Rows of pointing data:

────────

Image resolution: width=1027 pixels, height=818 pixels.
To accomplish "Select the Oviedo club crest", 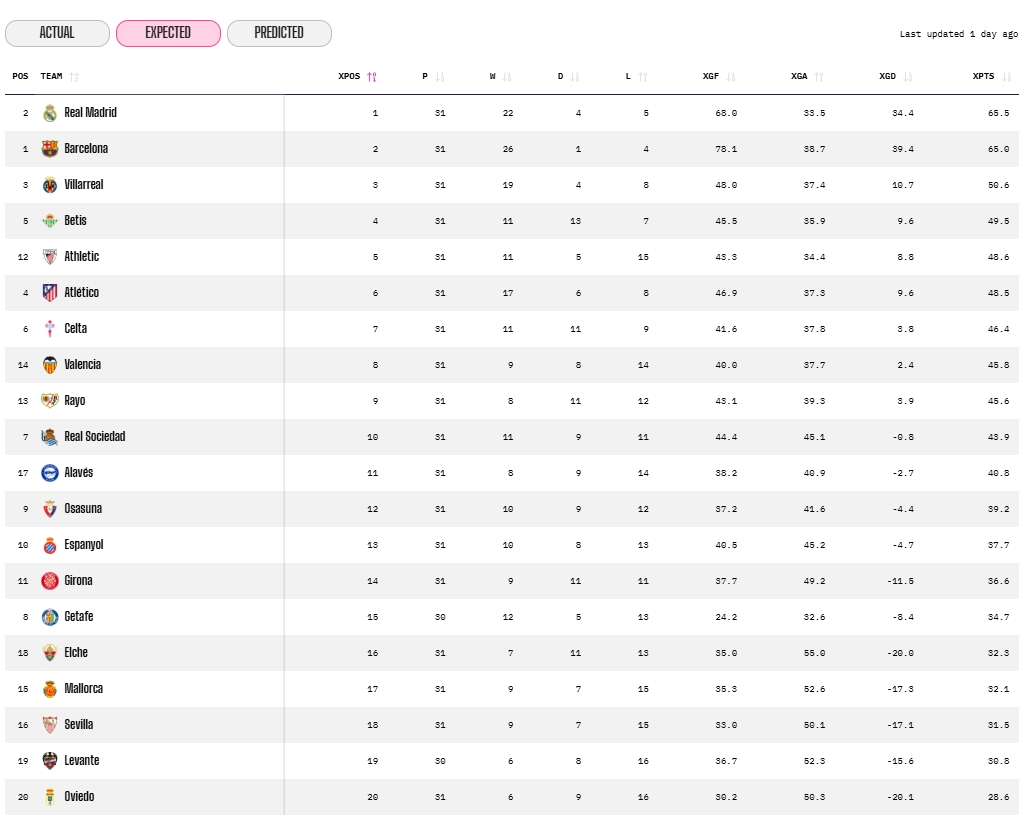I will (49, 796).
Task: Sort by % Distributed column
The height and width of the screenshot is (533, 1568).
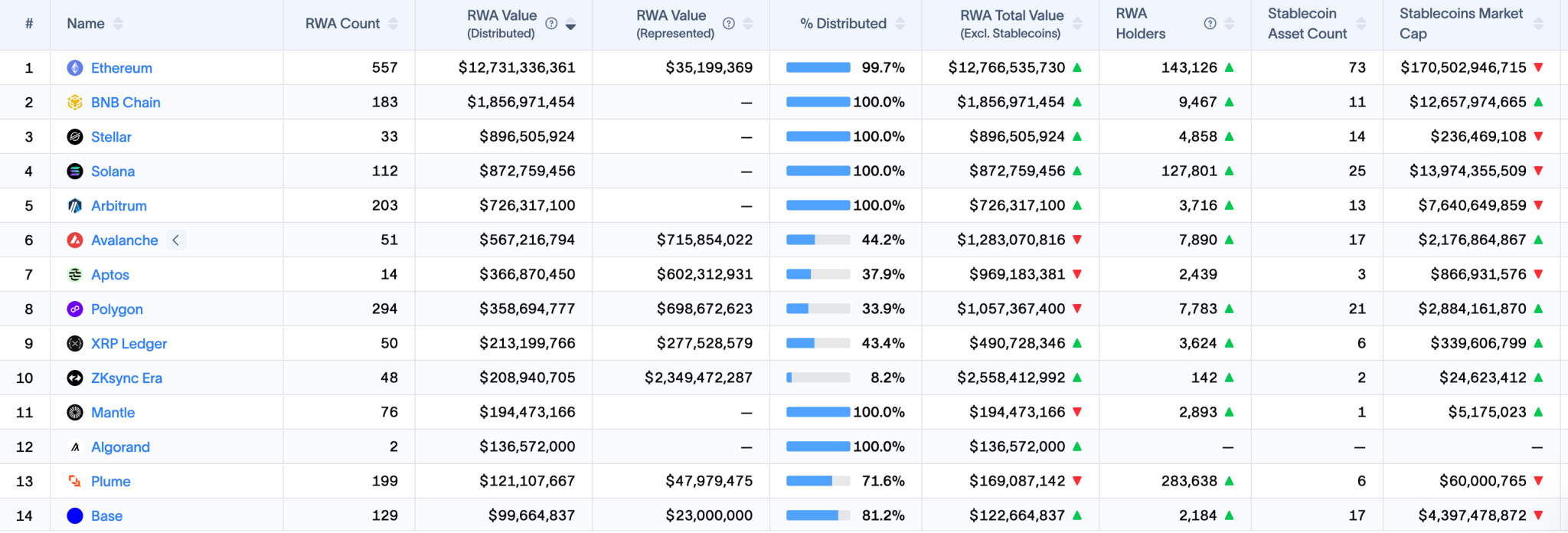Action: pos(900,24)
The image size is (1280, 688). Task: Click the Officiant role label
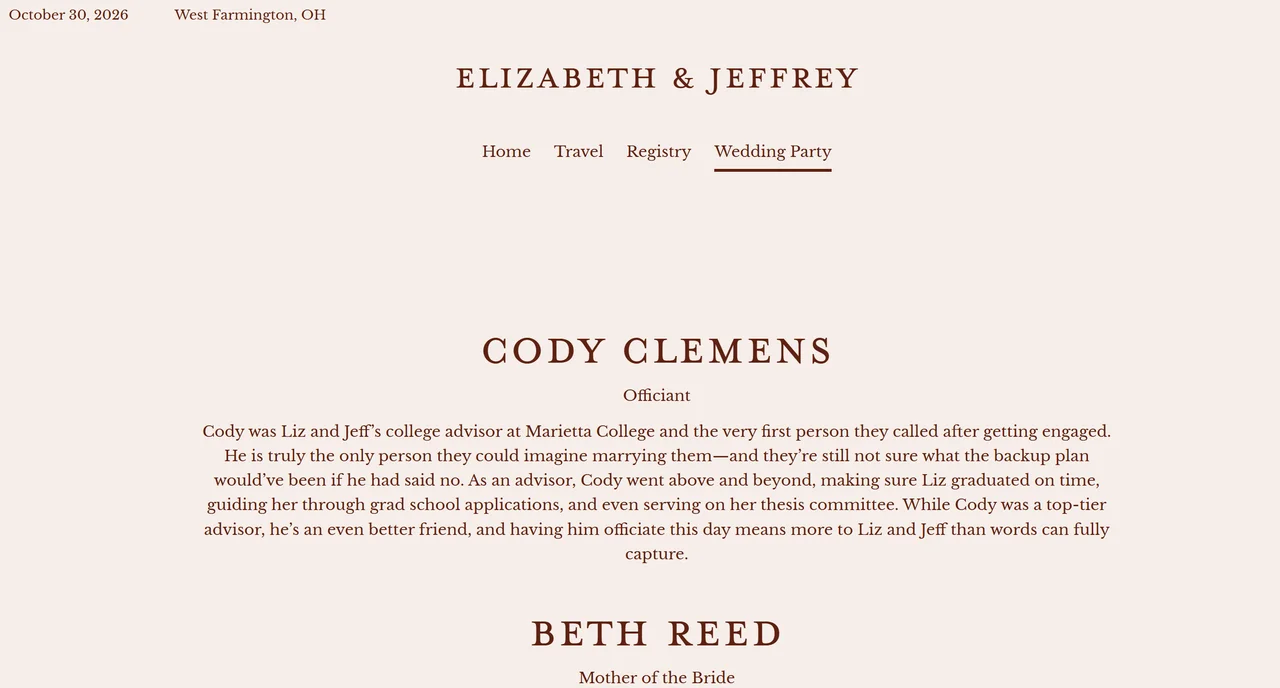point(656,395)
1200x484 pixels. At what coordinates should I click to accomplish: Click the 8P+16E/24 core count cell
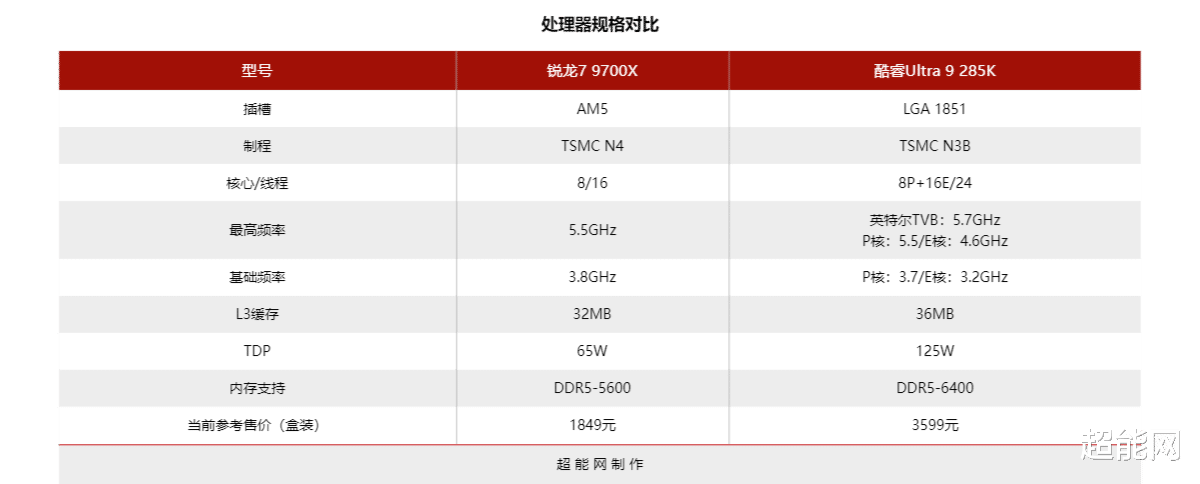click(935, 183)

────────

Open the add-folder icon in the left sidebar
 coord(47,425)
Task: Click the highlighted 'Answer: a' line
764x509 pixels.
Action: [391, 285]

────────

Short exercise: Print every line of the listing from the one containing "Task: Click the highlighted 'Answer: a' line" down to the one containing "Action: [391, 285]", both included, keeping each line identical to the original.

Response to the exercise:
Task: Click the highlighted 'Answer: a' line
764x509 pixels.
Action: [391, 285]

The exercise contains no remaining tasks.